As basketball season quickly approaches, the Blue Zone takes a detailed look at Duke men’s basketball’s 2022-23 roster, with a preview of each player. Previously, we’ve highlighted Stanley Borden, Spencer Hubbard, Max Johns, Kale Catchings, Ryan Young, Christian Reeves, Jaylen Blakes and Jaden Schutt. Next is Australian phenom Tyrese Proctor:
Last year’s Statline: N/A
Game breakdown: An international star from 9626 miles away, freshman guard Tyrese Proctor might be the most interesting and unpredictable player on this Blue Devil squad—in a good way. The Sydney, Australia, native, and only overseas player on the team this year, is a pretty good basketball player.
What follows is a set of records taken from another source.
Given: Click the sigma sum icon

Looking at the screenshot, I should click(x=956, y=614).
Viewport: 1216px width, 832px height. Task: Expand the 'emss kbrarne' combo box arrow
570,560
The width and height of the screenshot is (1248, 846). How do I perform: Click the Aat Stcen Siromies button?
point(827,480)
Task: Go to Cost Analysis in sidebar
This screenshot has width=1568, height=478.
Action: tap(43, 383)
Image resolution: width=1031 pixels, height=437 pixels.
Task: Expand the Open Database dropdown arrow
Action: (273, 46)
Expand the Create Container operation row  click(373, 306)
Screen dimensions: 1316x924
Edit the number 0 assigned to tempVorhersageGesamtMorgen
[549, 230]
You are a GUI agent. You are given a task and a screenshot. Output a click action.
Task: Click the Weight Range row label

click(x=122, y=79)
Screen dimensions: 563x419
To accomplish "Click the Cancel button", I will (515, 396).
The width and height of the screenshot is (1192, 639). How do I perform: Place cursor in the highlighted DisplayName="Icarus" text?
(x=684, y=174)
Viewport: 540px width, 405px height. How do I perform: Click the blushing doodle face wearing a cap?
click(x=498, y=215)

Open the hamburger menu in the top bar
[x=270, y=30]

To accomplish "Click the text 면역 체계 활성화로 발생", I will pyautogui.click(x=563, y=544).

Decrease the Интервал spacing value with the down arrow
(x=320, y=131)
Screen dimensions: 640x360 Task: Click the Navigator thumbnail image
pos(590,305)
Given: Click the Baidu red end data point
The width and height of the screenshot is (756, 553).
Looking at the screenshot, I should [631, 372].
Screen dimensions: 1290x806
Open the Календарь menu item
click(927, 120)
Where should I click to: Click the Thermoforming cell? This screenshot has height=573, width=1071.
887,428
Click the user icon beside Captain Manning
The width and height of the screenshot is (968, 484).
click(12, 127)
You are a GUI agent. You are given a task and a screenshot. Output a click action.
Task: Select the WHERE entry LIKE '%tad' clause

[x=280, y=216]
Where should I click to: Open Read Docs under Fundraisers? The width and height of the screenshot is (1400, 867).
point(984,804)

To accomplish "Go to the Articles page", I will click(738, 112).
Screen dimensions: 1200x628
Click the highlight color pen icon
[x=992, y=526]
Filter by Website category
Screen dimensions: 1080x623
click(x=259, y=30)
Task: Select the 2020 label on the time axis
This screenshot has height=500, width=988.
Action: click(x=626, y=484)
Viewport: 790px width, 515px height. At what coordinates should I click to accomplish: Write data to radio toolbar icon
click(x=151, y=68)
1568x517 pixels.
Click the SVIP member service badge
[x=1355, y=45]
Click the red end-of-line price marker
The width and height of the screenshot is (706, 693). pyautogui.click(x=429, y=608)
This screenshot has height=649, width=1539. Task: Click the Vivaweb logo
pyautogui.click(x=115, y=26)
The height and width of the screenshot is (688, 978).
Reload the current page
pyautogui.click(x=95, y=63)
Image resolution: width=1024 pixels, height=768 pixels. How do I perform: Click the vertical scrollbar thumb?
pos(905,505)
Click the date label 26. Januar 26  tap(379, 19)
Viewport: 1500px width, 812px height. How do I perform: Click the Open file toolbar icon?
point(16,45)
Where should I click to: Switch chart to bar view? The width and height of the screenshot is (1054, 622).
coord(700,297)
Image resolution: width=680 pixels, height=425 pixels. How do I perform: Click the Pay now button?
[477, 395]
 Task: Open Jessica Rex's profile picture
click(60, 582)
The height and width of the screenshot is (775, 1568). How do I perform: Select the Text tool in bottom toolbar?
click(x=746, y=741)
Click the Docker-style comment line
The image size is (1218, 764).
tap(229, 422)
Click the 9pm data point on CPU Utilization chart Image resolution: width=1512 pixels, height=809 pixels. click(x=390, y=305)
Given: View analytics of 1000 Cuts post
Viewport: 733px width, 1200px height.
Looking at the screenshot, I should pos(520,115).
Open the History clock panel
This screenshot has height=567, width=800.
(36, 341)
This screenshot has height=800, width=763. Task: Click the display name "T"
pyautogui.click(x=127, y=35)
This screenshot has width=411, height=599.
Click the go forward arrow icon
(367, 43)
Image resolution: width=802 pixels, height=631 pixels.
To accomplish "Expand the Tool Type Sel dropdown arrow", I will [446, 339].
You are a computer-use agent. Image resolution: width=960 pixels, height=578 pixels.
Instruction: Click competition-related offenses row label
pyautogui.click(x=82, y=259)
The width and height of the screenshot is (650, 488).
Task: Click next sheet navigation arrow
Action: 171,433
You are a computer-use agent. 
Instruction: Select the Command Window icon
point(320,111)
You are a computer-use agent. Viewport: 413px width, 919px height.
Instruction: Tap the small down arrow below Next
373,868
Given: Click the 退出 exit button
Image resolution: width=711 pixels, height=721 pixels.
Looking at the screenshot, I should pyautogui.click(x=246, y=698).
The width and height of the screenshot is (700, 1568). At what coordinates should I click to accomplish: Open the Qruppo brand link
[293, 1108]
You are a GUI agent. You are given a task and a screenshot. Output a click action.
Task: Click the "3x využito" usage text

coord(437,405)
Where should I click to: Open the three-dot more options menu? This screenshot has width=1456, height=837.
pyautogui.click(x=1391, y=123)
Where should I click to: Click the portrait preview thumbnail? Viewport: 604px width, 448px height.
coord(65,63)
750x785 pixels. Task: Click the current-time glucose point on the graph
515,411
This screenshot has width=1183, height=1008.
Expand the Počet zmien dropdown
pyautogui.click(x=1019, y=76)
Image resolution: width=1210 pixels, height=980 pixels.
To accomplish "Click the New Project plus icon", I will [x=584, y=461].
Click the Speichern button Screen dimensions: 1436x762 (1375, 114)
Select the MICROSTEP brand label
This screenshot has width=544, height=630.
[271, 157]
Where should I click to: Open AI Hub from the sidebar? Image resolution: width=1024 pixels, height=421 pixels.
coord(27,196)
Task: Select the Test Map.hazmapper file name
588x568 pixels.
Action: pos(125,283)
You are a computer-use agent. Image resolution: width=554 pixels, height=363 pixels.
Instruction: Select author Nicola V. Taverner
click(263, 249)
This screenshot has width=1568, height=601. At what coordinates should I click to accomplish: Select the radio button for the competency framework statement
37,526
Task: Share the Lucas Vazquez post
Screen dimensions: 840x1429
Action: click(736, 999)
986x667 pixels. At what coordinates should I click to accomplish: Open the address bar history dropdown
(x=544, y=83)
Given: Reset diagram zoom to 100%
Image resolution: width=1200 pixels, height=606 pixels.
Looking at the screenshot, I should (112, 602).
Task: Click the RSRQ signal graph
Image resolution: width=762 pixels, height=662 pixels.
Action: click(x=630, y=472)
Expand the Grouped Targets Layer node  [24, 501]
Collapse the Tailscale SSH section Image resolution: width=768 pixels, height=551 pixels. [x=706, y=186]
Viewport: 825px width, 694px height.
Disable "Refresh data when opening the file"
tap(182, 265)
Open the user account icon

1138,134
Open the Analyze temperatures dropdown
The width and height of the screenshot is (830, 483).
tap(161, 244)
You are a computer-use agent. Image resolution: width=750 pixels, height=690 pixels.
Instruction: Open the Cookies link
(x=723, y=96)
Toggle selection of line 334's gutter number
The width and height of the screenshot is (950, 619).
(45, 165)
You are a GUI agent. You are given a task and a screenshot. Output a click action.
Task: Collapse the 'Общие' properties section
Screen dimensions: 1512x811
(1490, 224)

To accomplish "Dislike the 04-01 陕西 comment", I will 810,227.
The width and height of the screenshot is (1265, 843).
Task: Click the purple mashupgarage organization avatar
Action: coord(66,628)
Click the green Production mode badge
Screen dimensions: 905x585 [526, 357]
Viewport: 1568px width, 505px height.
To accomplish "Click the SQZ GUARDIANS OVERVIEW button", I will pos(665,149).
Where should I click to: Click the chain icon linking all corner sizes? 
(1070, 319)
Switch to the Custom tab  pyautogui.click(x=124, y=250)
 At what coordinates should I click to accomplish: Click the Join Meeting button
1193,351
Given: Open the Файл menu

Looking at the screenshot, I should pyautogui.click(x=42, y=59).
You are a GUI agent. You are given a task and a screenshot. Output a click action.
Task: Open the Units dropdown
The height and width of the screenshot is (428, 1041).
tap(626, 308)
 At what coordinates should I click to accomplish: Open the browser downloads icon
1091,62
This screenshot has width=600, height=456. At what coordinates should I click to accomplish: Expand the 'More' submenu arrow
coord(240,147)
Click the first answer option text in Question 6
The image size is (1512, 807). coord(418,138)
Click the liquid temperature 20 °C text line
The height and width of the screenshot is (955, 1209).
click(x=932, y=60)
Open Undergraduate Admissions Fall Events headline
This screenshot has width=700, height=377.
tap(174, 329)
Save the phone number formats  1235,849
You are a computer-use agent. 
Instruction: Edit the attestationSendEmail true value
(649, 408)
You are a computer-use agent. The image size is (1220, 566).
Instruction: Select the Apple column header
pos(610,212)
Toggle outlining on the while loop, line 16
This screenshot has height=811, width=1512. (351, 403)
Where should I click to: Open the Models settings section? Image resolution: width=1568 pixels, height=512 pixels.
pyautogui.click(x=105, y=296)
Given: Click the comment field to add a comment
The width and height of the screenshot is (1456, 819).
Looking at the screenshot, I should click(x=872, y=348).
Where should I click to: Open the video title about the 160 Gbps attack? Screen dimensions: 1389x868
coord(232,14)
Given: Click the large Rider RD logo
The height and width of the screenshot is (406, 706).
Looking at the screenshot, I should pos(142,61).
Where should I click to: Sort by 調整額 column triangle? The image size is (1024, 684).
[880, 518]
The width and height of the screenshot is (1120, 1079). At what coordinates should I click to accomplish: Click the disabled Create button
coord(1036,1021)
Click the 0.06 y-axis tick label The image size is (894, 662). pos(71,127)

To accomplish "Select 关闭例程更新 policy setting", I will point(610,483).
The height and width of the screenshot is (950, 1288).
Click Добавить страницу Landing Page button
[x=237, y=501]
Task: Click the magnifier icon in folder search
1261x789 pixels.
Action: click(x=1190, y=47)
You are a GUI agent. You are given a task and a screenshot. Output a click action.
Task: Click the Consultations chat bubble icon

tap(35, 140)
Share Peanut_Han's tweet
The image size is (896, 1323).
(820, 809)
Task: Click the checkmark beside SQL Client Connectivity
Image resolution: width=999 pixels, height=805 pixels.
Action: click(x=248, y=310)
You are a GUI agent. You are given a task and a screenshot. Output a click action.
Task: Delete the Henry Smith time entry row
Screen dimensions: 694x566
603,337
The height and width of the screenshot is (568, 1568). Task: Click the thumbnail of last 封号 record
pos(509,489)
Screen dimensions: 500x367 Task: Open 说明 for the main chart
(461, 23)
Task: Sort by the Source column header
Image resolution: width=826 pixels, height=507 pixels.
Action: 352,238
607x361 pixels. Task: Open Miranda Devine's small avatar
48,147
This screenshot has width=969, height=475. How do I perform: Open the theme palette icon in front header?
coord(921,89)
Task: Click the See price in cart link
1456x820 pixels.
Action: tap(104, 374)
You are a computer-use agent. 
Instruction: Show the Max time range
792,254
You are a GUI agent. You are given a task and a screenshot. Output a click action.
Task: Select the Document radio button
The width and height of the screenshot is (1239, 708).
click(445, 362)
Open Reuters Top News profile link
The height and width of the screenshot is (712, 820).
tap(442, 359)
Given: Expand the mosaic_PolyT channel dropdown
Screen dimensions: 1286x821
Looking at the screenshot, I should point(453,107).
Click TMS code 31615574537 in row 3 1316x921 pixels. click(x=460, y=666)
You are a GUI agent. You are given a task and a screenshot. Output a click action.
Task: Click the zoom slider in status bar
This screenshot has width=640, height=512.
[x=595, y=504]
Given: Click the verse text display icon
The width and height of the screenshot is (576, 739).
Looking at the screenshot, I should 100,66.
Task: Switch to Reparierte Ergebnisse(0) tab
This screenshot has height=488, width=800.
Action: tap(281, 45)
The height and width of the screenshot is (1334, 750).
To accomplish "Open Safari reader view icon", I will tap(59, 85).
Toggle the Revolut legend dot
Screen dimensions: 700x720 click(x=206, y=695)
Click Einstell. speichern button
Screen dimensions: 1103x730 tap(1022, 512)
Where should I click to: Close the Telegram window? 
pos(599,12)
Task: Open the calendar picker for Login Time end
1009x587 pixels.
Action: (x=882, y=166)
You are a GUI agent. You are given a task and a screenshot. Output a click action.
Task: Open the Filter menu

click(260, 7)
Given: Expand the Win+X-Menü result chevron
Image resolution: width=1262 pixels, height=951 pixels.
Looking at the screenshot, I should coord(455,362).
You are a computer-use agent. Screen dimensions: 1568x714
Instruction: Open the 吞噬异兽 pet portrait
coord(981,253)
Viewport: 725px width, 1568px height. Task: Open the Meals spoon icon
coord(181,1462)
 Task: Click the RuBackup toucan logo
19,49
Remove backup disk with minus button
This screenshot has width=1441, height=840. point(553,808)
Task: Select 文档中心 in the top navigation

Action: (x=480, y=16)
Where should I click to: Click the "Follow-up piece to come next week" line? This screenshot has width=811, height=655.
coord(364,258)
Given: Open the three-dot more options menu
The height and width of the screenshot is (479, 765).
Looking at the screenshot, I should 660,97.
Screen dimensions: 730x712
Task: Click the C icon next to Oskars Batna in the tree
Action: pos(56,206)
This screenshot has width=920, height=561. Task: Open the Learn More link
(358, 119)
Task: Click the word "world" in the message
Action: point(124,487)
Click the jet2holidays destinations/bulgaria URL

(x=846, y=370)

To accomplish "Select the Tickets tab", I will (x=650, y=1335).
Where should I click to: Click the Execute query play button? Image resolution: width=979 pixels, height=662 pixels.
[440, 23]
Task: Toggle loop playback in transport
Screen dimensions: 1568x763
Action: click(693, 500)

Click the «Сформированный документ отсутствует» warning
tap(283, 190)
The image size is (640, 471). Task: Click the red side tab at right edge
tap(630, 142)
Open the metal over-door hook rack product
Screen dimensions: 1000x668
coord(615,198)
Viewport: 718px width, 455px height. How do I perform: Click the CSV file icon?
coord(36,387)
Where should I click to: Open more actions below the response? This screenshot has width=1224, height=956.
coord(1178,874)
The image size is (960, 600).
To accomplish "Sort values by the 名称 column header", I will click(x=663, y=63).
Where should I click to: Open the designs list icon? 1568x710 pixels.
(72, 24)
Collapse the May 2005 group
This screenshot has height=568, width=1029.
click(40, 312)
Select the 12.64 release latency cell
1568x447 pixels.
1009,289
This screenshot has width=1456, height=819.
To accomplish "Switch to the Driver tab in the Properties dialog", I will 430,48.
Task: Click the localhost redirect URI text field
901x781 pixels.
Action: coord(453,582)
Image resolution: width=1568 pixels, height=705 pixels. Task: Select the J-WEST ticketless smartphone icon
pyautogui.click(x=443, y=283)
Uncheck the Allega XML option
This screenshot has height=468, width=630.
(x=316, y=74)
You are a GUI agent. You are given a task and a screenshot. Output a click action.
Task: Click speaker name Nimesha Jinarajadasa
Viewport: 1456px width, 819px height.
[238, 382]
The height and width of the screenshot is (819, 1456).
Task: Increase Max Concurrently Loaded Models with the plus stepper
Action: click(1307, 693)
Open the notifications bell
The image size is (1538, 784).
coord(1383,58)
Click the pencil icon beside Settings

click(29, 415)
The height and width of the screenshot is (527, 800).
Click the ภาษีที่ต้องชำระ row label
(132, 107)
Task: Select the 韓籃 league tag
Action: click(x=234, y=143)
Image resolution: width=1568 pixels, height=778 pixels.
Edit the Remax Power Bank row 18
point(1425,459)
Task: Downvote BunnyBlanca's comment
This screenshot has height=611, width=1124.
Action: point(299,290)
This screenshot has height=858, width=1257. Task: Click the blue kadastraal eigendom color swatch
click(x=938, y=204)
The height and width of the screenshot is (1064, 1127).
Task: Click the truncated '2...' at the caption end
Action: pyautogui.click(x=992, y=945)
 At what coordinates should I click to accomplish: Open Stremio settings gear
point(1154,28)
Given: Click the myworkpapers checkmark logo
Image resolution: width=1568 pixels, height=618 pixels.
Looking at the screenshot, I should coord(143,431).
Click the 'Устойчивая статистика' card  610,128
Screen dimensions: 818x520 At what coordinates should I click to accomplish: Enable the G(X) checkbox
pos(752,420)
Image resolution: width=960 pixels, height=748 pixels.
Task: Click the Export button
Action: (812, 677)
Proctor is a true freshman, but he has some of the most experience on the team. He played for Australia in the FIBA Asian Cup and World Cup and took part in the 2022 Nike Hoop Summit with four of his fellow Blue Devils. Not only has Proctor played at a high level of competition, he has thrived in it. This summer in the Australian U20 championships, the 18-year-old showed his craftiness, unpredictable pace and ability to score at all three levels in a dominating fashion. He averaged 27.4 points in 31.7 minutes per game and shot 46.5% from the field, living up to the hype.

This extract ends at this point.